Including sentence boundary markers leads to a better model. To do that we need to augment each sentence with a special symbols for beginning and end of sentence tags (`<s>` and `</s>`, respectively). The beginning of the sentence tag gives the bigram context of the first word; and encodes probability of a word to start a sentence. Adding the end of the sentence tag, on the other hand, makes the bigram model a true probability distribution (Jurafsky and Martin). "Without it, the sentence probabilities for all sentences of a given length would sum to one. This model would define an infinite set of probability distributions, with one distribution per sentence length."

For larger ngrams, we’ll need to assume extra context for the contexts to the left and right of the sentence boundaries. For example, to compute trigram probabilities at the very beginning of the sentence, we can use two pseudo-words for the first trigram (i.e. `['<s>', '<s>', w1]`).

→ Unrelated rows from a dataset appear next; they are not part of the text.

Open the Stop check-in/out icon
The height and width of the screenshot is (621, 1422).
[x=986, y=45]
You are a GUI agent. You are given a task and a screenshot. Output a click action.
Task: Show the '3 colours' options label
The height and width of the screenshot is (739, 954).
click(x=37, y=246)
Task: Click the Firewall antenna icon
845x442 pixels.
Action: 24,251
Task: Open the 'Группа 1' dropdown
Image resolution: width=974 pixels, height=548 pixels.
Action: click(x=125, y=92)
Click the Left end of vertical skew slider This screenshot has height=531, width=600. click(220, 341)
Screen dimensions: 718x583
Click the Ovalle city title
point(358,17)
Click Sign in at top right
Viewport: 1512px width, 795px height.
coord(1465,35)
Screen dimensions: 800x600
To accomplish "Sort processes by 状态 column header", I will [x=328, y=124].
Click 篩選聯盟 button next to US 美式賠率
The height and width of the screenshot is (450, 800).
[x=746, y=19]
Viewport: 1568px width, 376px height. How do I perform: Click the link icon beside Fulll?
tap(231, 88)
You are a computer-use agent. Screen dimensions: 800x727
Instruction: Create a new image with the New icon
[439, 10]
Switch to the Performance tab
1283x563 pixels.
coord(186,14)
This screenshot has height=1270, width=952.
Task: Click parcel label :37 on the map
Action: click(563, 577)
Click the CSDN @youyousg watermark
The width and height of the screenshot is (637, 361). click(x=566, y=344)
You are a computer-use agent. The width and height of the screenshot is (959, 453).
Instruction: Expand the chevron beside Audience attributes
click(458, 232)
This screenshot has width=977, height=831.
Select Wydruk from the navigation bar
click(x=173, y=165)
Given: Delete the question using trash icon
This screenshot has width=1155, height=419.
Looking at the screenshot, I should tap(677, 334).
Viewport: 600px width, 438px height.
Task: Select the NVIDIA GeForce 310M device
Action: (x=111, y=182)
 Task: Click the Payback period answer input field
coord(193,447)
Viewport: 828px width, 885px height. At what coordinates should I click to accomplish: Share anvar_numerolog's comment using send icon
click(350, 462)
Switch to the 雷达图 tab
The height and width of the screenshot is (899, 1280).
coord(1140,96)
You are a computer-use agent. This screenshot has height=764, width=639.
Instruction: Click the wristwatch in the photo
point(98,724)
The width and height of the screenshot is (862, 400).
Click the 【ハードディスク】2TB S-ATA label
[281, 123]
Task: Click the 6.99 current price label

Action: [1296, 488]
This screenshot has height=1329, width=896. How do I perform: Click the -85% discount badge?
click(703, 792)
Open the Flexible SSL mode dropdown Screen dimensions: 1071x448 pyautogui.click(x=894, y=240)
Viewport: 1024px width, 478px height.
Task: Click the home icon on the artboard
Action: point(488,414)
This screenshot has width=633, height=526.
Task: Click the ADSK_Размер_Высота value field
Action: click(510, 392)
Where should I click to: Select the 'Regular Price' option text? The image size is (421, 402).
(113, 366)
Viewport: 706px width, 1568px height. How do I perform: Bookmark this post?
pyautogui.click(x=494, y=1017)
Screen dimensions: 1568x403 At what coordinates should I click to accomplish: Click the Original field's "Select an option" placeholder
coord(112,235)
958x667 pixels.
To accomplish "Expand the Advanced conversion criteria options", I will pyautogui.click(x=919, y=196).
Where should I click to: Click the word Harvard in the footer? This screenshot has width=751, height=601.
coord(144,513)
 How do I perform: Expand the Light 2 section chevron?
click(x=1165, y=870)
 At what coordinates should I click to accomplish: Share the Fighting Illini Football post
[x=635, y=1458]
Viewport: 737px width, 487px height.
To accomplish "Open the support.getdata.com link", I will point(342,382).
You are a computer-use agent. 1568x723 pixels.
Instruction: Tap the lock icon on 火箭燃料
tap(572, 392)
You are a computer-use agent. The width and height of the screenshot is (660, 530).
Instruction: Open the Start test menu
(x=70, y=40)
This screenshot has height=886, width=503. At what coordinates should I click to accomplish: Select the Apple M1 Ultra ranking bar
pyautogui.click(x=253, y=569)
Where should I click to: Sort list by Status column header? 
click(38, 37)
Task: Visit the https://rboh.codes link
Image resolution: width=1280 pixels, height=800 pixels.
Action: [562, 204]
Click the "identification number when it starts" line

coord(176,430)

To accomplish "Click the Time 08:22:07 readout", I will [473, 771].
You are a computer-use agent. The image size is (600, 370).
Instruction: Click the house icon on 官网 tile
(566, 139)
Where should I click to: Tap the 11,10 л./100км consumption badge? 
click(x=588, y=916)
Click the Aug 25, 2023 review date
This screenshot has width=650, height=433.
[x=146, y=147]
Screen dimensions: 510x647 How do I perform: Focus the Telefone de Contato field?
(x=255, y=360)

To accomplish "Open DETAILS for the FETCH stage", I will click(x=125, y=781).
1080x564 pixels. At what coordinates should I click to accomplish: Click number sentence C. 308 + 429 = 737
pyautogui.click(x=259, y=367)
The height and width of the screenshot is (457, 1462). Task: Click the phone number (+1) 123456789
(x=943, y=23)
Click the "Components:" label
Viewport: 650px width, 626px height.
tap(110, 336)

Alternatively, we can use [back-off](https://en.wikipedia.org/wiki/Katz%27s_back-off_model), and use the `['<s>', w1]` bigram probability. 

**Example**:
`['<s>', 'the', 'cat', 'is', 'fat', '</s>']`

#### 1.1.3. NLTK Utility Functions
NLTK provides utility functions for padding sequences.

In [1]:
sent = ['the', 'cat', 'is', 'fat']

In [2]:
from nltk.util import pad_sequence

list(pad_sequence(
        sent,  # input sequence
        pad_left=True,
        left_pad_symbol="<s>",
        pad_right=True,
        right_pad_symbol="</s>",
        n=2  # padding for bigrams
    )
)

['<s>', 'the', 'cat', 'is', 'fat', '</s>']

Another NLTK function wraps this utility function with default arguments to provide a more convenient interface. 

In [3]:
from nltk.lm.preprocessing import pad_both_ends

list(pad_both_ends(sent, n=2))

['<s>', 'the', 'cat', 'is', 'fat', '</s>']

#### 1.1.4. Extracting Ngrams
NLTK provides a function to extact ngrams from a sequence, which also performs padding, if required arguments are provided.

In [4]:
from nltk.util import ngrams

list(ngrams(sent, 2))

[('the', 'cat'), ('cat', 'is'), ('is', 'fat')]

In [5]:
bigrams = ngrams(
    sent,
    2,
    pad_left=True,
    left_pad_symbol="<s>",
    pad_right=True,
    right_pad_symbol="</s>",
)
list(bigrams)

[('<s>', 'the'), ('the', 'cat'), ('cat', 'is'), ('is', 'fat'), ('fat', '</s>')]

Additionally, NLTK provides wrapper functions to extract bigrams and trigrams.

In [6]:
from nltk.util import bigrams, trigrams

print(list(bigrams(sent)))
print(list(trigrams(sent)))

print(list(bigrams(pad_both_ends(sent, n=2))))
print(list(bigrams(sent, pad_left=True, left_pad_symbol="<s>", pad_right=True, right_pad_symbol="</s>")))

[('the', 'cat'), ('cat', 'is'), ('is', 'fat')]
[('the', 'cat', 'is'), ('cat', 'is', 'fat')]
[('<s>', 'the'), ('the', 'cat'), ('cat', 'is'), ('is', 'fat'), ('fat', '</s>')]
[('<s>', 'the'), ('the', 'cat'), ('cat', 'is'), ('is', 'fat'), ('fat', '</s>')]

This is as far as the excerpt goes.